We're all going to die! Well, at least a third of us:

As of Tuesday, the World Health Organization reported 247 human cases, with 144 deaths. With a mortality rate thus far of 58 percent, the death toll is expected to be in the millions should the virus spread to the United States and around the world. At current mortality rates, it is estimated 35 percent of the population would succumb. That means more than 120,000 Allen County residents could die from the H5N1 virus, Allen County commissioner of health Dr. Deborah McMahan told the audience in IPFW's Walb Union Ballroom.

But, don't worry, there are steps you can take (from the county's Flu Task Force Web site): Stay home, wash your hands, cover your cough, get a flu shot. Yeah, that'll do it

Sorry, that was a bit of a cheap shot. Actually, this is one of those cases in which officials will be damned if they do, damned if they don't. If they spend enormous amounts of time, energy and money preparing for a disaster that never comes, they will be seen as alarmist fools. If they do nothing, or not enough, and the worst does happen, they will be forever reviled as callous villains.

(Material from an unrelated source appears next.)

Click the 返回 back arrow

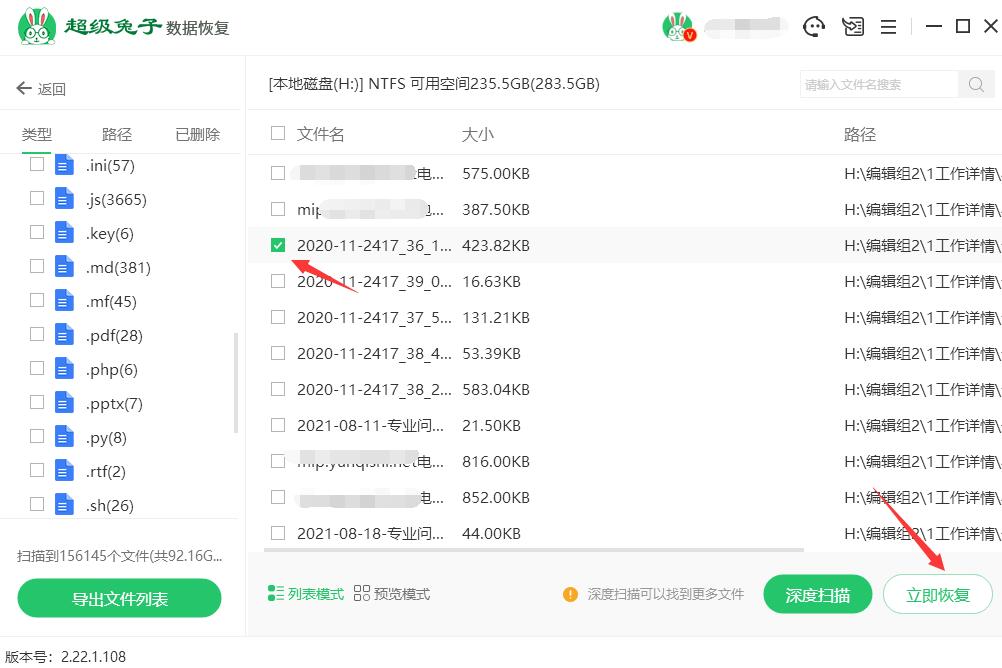click(x=24, y=87)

The potential for widespread death is certainly there from the bird flu; this is at least as nasty as anything seen since the 1918 pandemic that killed so many millions. But if you start looking at all the qualifiers, a lot has to happen before the worst happens, including a mutation that allows easy human-to-human transmission. That hasn't happened yet, and it may not. And if it does, the only thing that will prevent all those fatalities is enough quantities of the right vaccine, which is, to say the least, problematical. There is not just the H5N1 strain mentioned in the story -- they're also working on a vaccine for another strain -- H571 -- that could be the breakout killer. Which strain will be the one, and will we have enough of the vaccine? And what if the strain mutates -- which is the nature of a virus -- so much that the vaccine is worthless?

About all local "preparedness" can do is try to figure out how to cope with the breakdown of civil structure and public institutions likely to come because of many deaths, much illness and a lot of fear and panic. If I had to make the call, I'd probably opt for as much advance planning as possible. Many of the steps we'd need to take for a pandemic are things we'd also need to do for other kinds of disasters. As we should have learned from Katrina, crazy things happen, and the best way to minimize their impact is to have a plan ahead of time that makes sense, even it quickly falls apart when it is needed.

As for the overall question of whether we're overreacting or not doing enough, I don't know. I suspect even people with more information than you and me are just making their best guess.